Goal 2: Deepen the personalization, demonstrating they’re people not too different from your customers:
- What town do they live in? Grow up in?
- Say something about their children and family.
- What are their hobbies and outside interests?
- What are their significant achievements both in work and outside?
- What’s the most interesting place they’ve ever traveled to or lived in?
- What instruments do they play, and for how long? (Sometimes it might be wise not to talk about the kind of music they’re into.)

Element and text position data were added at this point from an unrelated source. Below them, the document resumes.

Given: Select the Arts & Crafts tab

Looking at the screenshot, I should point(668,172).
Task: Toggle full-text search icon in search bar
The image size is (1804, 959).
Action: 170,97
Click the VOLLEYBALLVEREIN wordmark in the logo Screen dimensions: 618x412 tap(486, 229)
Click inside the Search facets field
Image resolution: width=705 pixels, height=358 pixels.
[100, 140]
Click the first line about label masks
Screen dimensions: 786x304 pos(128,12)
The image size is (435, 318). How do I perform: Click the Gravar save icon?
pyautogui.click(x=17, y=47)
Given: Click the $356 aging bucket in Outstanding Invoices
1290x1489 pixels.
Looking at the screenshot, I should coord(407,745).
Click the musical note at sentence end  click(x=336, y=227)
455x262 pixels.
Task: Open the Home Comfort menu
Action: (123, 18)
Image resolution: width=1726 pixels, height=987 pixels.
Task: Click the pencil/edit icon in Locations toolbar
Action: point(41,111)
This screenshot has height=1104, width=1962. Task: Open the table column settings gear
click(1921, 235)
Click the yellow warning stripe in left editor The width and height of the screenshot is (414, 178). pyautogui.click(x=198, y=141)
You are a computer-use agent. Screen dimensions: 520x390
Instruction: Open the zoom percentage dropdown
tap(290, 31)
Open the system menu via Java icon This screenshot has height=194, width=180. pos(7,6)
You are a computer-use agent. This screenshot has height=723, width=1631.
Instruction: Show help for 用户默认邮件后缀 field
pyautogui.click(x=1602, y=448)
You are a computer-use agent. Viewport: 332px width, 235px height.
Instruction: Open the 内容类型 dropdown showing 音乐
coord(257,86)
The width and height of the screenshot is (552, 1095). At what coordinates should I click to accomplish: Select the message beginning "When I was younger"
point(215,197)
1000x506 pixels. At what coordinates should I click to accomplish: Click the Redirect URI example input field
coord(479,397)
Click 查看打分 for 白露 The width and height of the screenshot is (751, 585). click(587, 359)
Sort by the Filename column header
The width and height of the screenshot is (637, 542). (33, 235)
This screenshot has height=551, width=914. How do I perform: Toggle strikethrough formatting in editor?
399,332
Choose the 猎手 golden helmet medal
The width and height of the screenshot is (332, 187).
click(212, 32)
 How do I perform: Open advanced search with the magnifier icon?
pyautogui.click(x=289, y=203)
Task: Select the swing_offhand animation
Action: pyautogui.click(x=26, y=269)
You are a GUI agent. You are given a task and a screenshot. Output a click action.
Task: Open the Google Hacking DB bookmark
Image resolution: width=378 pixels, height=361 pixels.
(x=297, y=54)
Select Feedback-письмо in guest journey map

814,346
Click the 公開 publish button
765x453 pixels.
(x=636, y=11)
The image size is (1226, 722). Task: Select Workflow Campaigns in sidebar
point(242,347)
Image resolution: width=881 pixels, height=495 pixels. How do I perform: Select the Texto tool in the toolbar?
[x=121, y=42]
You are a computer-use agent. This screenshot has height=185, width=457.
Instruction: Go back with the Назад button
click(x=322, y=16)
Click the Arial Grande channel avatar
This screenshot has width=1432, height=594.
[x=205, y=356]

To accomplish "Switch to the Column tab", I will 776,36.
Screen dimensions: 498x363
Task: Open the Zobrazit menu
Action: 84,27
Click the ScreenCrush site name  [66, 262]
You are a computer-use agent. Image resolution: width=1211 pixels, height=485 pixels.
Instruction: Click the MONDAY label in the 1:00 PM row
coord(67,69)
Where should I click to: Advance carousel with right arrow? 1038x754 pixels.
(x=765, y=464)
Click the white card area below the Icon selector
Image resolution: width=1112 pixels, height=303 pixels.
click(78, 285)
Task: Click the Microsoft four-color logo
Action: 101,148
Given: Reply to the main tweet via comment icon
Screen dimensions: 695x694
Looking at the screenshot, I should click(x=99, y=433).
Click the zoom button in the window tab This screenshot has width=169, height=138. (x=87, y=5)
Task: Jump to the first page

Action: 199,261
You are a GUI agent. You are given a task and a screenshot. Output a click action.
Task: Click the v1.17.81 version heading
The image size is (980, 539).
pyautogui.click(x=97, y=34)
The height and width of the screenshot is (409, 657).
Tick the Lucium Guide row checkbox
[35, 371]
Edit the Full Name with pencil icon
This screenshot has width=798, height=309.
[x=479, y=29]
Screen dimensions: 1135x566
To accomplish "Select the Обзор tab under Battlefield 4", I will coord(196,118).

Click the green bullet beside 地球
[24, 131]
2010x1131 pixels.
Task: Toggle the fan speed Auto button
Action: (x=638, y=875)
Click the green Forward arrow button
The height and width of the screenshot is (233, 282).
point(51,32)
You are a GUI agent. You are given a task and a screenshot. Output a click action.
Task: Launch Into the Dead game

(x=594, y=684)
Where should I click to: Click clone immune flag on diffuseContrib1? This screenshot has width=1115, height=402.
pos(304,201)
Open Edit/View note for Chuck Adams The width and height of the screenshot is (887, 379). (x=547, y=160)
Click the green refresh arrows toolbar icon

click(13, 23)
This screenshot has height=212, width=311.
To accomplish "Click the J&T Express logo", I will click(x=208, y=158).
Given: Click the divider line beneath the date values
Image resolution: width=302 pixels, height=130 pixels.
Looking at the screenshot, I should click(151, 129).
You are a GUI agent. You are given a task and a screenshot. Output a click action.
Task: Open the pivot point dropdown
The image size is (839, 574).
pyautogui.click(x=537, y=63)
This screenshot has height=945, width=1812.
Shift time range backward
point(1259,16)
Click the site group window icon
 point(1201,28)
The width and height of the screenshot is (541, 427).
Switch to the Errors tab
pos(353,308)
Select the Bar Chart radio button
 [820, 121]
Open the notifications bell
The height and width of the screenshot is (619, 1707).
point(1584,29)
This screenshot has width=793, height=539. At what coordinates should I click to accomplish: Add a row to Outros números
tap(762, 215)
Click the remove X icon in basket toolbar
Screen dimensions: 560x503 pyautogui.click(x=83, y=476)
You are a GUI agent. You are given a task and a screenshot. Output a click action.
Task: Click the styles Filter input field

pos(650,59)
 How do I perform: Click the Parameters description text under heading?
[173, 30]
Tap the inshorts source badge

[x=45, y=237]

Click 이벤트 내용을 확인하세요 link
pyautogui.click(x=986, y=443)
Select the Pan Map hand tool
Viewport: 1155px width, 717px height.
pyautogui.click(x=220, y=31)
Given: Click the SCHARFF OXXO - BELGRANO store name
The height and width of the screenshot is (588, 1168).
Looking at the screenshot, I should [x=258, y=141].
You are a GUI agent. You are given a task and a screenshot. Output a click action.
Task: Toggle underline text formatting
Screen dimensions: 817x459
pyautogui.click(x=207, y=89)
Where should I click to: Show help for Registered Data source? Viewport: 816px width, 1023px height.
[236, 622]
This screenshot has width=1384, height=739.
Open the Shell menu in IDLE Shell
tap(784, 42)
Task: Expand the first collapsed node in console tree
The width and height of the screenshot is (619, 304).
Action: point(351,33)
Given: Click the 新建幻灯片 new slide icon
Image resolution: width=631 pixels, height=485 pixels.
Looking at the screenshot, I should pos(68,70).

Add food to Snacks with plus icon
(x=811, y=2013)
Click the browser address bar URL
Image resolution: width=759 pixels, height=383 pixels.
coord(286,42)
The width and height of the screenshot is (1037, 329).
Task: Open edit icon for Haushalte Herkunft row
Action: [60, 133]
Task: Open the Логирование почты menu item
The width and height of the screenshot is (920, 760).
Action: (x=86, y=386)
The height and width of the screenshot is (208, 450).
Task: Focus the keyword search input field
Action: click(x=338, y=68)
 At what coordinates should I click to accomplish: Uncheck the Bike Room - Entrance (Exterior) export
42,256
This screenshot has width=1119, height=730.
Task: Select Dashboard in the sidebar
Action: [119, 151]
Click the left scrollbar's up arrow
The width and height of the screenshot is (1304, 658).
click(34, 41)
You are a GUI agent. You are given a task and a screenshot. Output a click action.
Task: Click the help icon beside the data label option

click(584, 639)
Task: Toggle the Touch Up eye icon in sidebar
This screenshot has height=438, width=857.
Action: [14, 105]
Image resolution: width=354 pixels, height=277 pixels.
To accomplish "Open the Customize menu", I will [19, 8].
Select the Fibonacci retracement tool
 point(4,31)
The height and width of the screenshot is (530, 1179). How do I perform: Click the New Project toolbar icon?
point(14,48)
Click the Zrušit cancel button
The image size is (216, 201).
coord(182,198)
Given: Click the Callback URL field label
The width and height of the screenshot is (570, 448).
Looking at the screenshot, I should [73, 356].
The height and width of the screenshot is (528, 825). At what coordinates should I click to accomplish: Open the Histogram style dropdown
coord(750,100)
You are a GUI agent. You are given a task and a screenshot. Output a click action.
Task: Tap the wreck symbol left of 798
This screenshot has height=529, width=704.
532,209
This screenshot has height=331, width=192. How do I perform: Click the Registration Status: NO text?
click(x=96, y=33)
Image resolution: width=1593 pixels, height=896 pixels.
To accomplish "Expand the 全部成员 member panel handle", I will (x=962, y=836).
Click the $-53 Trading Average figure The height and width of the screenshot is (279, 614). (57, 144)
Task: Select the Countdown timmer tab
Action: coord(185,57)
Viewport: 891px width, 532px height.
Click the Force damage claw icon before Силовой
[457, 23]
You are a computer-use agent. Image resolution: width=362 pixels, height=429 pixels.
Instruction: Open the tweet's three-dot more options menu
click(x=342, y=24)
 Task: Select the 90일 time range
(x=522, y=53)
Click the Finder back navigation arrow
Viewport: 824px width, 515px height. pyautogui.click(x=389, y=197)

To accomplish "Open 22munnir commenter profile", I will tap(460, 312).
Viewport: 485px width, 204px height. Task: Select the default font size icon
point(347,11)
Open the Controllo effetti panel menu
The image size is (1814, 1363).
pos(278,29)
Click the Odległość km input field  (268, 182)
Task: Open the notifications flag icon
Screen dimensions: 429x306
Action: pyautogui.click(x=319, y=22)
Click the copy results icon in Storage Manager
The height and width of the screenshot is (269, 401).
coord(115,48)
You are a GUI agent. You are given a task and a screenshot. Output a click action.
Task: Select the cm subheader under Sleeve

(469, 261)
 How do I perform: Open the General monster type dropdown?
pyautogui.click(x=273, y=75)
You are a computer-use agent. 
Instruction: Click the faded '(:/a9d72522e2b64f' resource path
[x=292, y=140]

Tips for creating high quality video and audio
Ideally, keep each of your construction team introduction videos to under a minute, but 1-1/2 minutes should be the max. Record all the relevant topics, but post only 2 or 3 of the elements which come out best with each person. Here are several important considerations to keep top of mind if you want to maximize your video investment.
Relax them
It’s important to have everyone around be relaxed; if it doesn’t flow easily after a couple of tries, take a break and return to the filming later. For the interviews, have each person sitting while looking at someone they’re friendly with, located just off to one side of the camera. Interviewees should remain looking at the other person continuously and avoid quick looks at the camera (or look only at the camera). If a person's eyes shift back and forth, they literally look shifty!
Lighting
All the introductions should have extra care taken to light the person and background well. To look best, avoid mixing daylight, fluorescent, and incandescent lighting; either applying gels to change the color temperature of sources, or swapping out bulbs.
Sound
Surprisingly, the mantra in the film and video world is “Sound is half the picture.” Poor sound is a hallmark of schlocky work, dragging down many otherwise promising videos. If someone insists they don’t need an external microphone to record speech, don’t even consider working with them! Also, watch out for and eliminate distracting sounds in the background. Radios OFF! And don't seat someone close to an inside corner, because there will be very slight but irritating echoes.
Tools do not make one a master
As with construction tools, mastering the use of the equipment to do professional-level work is a long process. Not surprisingly, creating video worthy of a company which does high quality work involves far more than just having good equipment.
Script
Prepare a rough script, allowing for the improvisational nature of most interviews. It can serve as your guide during the production recording work, in many ways. When developing your script you might also want to consider and plan for the places other than your website where you will show off your videos. For example a cable television commercial could be filmed simultaneously if your efforts are well planned.